Search the data for "Schalungssanierung" and copy every matching line.

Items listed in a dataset
-*-*-

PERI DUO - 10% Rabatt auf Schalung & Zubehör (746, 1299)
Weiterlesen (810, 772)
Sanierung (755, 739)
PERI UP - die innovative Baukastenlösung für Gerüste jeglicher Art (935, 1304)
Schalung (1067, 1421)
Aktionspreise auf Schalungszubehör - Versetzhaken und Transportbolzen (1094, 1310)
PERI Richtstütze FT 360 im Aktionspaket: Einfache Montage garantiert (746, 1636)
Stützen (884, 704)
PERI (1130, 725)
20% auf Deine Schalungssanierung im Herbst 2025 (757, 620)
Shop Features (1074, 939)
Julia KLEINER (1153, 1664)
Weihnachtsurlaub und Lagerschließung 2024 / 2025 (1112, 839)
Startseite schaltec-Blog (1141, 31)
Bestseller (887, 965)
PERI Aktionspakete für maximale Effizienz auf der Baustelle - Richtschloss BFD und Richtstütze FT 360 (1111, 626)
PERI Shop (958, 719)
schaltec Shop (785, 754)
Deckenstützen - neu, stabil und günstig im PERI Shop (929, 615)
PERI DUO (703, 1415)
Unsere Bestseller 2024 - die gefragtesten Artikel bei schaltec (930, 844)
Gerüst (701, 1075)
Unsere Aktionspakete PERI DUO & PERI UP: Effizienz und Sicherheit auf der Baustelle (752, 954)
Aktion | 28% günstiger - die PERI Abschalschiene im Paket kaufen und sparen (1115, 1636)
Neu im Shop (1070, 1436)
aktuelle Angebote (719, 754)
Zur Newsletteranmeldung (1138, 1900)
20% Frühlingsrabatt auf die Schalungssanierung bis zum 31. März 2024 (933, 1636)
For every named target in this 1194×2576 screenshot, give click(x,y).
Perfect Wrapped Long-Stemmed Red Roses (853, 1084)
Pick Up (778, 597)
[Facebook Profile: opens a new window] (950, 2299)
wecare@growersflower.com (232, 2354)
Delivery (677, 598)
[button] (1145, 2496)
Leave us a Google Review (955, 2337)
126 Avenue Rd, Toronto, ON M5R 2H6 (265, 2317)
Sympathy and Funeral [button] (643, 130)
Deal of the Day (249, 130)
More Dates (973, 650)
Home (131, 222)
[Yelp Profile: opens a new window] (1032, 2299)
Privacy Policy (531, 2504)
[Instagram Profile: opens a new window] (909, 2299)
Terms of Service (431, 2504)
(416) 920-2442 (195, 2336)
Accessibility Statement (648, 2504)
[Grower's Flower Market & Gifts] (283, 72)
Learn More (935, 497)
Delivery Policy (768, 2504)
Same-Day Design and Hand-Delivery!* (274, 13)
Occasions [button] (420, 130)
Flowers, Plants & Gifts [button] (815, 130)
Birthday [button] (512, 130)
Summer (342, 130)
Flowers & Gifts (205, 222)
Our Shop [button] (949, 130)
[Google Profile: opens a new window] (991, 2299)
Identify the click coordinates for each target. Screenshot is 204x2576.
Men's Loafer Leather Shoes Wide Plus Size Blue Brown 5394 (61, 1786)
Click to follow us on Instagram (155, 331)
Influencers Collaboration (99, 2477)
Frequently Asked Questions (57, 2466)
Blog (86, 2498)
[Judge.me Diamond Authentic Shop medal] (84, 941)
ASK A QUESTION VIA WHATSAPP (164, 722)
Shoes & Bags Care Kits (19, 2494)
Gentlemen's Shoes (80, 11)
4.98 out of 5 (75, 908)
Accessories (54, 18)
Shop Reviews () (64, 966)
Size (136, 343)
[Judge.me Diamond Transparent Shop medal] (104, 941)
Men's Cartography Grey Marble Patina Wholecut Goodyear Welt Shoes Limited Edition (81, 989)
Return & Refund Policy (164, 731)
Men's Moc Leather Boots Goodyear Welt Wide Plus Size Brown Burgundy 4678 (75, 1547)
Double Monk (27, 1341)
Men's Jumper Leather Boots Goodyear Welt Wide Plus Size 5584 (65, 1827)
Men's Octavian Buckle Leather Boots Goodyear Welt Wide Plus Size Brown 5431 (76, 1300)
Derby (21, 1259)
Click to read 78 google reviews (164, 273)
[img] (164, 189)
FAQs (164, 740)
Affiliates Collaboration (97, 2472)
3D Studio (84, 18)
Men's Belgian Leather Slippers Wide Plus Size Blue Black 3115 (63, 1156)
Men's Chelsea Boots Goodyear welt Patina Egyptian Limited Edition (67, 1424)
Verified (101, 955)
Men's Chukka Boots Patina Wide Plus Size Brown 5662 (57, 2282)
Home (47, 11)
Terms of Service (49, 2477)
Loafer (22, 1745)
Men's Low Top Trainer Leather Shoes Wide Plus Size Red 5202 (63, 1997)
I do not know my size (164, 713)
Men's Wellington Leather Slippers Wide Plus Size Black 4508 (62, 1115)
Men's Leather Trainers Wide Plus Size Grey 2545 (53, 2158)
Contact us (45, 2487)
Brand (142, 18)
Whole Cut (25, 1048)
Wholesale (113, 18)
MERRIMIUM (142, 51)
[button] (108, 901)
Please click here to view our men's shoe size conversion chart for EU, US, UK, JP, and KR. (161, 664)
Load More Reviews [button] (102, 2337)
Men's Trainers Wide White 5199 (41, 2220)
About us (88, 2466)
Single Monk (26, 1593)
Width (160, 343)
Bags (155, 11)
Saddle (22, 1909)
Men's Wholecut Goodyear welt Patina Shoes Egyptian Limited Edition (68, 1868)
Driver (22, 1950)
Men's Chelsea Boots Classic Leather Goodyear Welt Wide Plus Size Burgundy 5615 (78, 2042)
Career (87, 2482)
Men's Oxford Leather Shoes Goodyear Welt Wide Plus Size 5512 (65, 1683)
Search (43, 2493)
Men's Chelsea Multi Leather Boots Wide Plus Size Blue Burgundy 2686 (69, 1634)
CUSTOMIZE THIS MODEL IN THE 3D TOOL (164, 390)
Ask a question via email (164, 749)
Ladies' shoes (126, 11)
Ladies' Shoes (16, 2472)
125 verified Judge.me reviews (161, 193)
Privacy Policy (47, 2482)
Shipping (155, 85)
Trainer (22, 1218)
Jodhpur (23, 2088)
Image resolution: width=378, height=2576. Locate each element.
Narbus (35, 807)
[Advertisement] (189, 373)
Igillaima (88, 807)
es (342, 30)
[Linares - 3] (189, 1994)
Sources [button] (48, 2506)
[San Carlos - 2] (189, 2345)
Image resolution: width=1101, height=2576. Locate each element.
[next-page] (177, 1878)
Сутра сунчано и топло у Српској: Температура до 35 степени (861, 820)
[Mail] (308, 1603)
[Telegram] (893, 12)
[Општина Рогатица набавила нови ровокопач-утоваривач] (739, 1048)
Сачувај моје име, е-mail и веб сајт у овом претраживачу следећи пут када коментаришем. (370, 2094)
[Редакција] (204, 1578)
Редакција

-*-*-

Response for this exercise
20% auf Deine Schalungssanierung im Herbst 2025 (757, 620)
20% Frühlingsrabatt auf die Schalungssanierung bis zum 31. März 2024 (933, 1636)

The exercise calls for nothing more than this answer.